The Moon and the Yew Tree

This is the light of the mind, cold and planetary.
The trees of the mind are black. The light is blue.
The grasses unload their griefs at my feet as if I were God,
Prickling my ankles and murmuring of their humility.
Fumey spiritous mists inhabit this place
Separated from my house by a row of headstones.
I simply cannot see where there is to get to.

The moon is no door. It is a face in its own right,
White as a knuckle and terribly upset.
It drags the sea after it like a dark crime; it is quiet
With the O-gape of complete despair.

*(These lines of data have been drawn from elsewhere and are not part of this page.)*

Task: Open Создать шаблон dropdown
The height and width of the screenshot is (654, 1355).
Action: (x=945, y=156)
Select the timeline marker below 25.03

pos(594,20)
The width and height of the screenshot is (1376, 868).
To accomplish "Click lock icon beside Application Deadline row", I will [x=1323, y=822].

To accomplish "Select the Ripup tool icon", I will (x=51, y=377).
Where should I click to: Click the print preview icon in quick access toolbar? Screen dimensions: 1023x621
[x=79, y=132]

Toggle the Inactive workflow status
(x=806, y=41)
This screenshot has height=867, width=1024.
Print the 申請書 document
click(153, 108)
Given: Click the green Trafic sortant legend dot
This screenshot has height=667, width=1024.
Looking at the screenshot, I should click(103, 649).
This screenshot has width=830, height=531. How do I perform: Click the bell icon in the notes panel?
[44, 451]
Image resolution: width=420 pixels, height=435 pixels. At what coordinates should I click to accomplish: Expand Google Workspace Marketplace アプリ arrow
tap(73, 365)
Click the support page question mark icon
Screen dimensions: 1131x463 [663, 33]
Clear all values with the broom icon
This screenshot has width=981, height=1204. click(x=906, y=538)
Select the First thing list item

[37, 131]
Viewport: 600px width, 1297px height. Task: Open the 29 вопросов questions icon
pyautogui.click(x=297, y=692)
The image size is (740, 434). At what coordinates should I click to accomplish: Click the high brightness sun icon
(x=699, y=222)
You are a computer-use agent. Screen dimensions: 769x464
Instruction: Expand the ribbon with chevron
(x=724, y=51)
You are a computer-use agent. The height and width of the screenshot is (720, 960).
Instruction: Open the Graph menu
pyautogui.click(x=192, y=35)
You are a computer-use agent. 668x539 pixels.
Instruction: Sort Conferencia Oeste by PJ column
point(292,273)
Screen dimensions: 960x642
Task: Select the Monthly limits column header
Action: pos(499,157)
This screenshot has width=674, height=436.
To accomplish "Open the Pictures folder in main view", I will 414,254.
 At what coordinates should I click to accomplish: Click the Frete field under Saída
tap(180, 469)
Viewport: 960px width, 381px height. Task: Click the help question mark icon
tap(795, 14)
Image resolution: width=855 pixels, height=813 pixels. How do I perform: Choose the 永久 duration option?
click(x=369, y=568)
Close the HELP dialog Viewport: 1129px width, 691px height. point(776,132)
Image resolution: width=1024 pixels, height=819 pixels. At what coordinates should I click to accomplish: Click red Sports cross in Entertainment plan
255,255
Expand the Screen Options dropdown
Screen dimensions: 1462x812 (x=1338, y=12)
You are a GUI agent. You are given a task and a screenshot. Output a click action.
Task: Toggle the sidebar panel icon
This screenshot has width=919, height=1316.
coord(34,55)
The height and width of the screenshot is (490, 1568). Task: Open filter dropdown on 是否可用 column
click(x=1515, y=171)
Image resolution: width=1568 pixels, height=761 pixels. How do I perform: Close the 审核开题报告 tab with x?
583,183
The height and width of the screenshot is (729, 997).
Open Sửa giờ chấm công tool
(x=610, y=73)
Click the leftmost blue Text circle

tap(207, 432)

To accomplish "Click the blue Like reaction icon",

I live here.
Twice on Sunday, the bells startle the sky —
Eight great tongues affirming the Resurrection.
At the end, they soberly bong out their names.

The yew tree points up. It has a Gothic shape.
The eyes lift after it and find the moon.
The moon is my mother. She is not sweet like Mary.
Her blue garments unloose small bats and owls.
How I would like to believe in tenderness —
The face of the effigy, gentled by candles,
Bending, on me in particular, its mild eyes.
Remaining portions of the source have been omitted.